IMAGINE we are on time machine holding on magical chair that’s going to take us to a distant past. As we close our eyes we would land on an old archipelago with myriad cultures. Thousands of islands are connected by the ocean. Sailors of the worlds are waiting for the monsoons wind to reach the isles.
There used to be kingdoms on which most people fed on agriculture. With the help of buffalo or cows, farmers cultivate the lands on an arranged season which pours them enough waters. The reminiscence of crops in the previous reaping was transformed into new seed of paddy.
In one of the islands in the archipelago people believe in a goddess they called Dewi Sri. She was sent by divine to bring fertility on the land on which a palace is built. With the purity of her soul, at the end of her life, on her grave grew advantageous plants like vegetable, and most importantly was paddy.
This belief is embedded in the minds of the many followed by rituals and ceremony. Though in other parts of the archipelago has different stories, most were tied in the same process of farming in which they sow seeds, taking care of the plants, harvesting, and stockpiling the crops for future use.
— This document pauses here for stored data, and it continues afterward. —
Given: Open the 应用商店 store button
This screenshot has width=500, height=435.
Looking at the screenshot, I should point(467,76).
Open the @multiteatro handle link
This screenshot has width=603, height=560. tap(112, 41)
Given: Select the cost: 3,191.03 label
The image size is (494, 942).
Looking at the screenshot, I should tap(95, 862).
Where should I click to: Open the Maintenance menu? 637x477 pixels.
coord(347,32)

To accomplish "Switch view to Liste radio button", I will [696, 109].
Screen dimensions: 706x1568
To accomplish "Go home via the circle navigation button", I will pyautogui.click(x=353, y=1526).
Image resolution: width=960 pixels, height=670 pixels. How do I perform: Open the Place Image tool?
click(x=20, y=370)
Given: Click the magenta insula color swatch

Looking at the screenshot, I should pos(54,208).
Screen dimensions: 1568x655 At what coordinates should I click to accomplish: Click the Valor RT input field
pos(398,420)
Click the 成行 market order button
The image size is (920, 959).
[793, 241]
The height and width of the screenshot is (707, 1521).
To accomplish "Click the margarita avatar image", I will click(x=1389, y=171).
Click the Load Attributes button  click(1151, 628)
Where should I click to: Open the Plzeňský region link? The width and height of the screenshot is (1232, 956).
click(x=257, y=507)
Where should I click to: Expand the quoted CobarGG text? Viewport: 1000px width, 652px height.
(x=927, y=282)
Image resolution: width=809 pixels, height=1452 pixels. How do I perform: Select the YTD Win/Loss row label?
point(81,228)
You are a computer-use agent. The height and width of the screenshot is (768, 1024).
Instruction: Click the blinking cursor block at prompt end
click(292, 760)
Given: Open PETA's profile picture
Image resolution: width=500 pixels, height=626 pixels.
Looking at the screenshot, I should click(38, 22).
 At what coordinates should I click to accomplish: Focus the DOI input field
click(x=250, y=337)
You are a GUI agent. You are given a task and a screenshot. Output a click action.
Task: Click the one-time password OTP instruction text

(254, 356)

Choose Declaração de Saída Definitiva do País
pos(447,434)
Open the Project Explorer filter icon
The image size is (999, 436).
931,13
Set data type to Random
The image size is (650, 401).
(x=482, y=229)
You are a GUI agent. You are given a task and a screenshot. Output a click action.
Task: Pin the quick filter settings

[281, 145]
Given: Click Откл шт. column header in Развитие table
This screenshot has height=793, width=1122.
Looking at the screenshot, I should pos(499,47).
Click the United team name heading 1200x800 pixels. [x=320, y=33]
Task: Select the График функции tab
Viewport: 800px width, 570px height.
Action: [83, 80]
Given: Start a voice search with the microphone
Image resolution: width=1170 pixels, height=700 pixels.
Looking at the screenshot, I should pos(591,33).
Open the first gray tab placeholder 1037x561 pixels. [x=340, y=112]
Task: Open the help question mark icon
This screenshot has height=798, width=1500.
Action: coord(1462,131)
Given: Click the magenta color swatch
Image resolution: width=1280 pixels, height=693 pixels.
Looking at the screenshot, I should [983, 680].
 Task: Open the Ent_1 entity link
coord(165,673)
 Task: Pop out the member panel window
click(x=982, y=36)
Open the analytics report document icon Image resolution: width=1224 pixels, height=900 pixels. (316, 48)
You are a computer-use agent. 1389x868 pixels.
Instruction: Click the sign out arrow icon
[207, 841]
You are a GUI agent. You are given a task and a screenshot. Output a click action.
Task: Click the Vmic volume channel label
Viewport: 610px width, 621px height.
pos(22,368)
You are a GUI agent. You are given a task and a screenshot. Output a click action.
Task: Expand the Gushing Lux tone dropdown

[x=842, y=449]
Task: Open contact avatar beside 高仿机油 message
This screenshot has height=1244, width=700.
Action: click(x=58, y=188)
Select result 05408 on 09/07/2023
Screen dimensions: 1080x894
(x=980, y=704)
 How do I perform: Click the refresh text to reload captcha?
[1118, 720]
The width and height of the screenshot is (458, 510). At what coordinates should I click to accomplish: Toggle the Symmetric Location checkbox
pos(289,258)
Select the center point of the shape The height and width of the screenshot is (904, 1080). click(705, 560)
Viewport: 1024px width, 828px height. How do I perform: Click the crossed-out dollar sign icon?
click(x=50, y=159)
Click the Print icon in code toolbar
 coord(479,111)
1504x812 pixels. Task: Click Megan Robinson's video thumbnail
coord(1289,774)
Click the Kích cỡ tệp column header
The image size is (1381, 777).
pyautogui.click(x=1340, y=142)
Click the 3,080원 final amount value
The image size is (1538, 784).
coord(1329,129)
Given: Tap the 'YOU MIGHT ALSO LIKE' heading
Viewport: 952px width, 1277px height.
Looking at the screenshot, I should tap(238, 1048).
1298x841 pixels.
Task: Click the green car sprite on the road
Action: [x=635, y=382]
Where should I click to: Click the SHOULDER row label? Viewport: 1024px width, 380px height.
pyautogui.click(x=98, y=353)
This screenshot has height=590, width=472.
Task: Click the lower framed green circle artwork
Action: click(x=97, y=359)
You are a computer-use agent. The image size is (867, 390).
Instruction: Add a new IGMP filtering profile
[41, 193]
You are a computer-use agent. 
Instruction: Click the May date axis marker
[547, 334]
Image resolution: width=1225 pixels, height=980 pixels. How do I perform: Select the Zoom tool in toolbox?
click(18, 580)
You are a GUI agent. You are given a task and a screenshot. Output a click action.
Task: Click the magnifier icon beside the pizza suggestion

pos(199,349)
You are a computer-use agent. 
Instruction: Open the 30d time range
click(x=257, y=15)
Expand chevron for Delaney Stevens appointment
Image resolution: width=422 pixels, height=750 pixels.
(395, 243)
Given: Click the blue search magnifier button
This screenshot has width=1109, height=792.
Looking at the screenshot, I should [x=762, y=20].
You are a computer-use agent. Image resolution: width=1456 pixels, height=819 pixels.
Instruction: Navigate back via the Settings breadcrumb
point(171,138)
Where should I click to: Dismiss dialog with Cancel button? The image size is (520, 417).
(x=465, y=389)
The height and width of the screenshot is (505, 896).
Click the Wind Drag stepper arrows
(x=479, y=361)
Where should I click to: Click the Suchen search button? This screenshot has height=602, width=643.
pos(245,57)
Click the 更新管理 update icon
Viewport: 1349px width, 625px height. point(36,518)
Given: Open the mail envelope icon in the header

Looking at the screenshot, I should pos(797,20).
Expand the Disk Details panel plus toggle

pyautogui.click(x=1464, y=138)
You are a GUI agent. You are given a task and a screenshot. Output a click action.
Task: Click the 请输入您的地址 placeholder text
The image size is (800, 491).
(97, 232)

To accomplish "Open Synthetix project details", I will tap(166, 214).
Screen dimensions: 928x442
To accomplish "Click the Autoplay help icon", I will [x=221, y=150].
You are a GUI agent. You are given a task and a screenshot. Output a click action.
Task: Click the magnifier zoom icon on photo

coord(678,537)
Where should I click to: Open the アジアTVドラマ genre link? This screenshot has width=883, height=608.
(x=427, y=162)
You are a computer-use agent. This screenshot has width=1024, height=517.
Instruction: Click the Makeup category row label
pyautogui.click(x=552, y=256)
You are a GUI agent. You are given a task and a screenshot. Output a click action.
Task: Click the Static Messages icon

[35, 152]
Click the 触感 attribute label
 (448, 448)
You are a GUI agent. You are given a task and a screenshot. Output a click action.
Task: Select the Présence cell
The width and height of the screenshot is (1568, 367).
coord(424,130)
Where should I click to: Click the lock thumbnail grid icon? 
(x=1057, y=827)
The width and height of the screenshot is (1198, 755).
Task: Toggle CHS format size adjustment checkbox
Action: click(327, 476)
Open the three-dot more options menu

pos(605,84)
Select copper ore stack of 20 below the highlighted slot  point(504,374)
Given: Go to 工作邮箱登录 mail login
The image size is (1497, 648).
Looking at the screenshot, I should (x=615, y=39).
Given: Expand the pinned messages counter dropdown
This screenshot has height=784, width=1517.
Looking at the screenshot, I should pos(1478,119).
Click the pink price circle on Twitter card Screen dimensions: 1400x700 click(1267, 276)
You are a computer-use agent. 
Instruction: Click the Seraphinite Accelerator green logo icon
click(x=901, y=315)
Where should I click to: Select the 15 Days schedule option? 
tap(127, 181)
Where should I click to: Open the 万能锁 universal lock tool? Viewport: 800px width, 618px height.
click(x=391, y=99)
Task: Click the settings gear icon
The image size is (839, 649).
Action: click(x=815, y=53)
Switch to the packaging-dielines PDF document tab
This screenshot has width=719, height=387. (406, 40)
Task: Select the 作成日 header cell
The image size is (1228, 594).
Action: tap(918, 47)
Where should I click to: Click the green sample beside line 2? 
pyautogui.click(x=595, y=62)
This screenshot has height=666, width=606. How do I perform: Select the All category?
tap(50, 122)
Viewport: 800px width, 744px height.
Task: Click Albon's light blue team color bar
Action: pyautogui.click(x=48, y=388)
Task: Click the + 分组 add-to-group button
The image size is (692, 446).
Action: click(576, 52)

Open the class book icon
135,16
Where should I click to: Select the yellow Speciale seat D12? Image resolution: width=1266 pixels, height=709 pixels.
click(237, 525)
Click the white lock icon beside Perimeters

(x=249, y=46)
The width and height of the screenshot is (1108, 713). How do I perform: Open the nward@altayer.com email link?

With harvesting as celebration days, the crops were stored in a barn they call lumbung. It is a wooden architecture with pillars and container in which seeds were preserved sustainably. Who knows, dry seasons might bring ill omen. Who knows, troubles could come anytime. Lumbung become a fortress.
Years later, as modernity is approaching, the archipelago is called Nusantara, also, then, known as Indonesia. Yet, despite it is getting harder and harder to come by, lumbung is still there. The word still familiarly lands on ears of the people. It was also often time taken away from its architectural term.
You’d find the expression like “lumbung cerita” or the barn of stories, “lumbung kebudayaan”, or the barn of cultures. Lumbung as a word, thus, has a growing meaning. What is, then, the meaning of lumbung now? Yet, before the answer follows, another question arises.
What if definition would only limit and confined our perception and understanding? Isn’t it challenging to, sometimes, let the word open like a container, like lumbung itself in which we enrich the meanings, to have our perceptions broadly open so that we could reach far beyond boundaries?
Then, in this sense, we could see lumbung as a metaphor to describe something related to resource which is not necessarily crops, but also, in a broader sense, include, something intangible such as time, energy, networks, creativity, and so on. It is also a concept of stockpiling them for collective goals.
Lumbung, then, become values and ways of working or even living life. In this respect, we could, for instance, learn the practices by indigenous people in a way how they treat the forest as their lumbung. Similarly, people living in a certain maritime culture that has a common place for fish as their resources.
Surely, the practice of collaboration and working for common goals happen in other cultures. For instance, in South Africa we could learn about the practice of ubuntu. In Mali, we could find the maya. Similarly, in Hungary we know the term kalaka. All those practices is related to the metaphor of lumbung.
Translating this metaphor into artistic sphere, as the first collective with the role as artistic director of documenta fifteen, ruangrupa works with artistic team to plan and organize the idea to be manifested in 2022.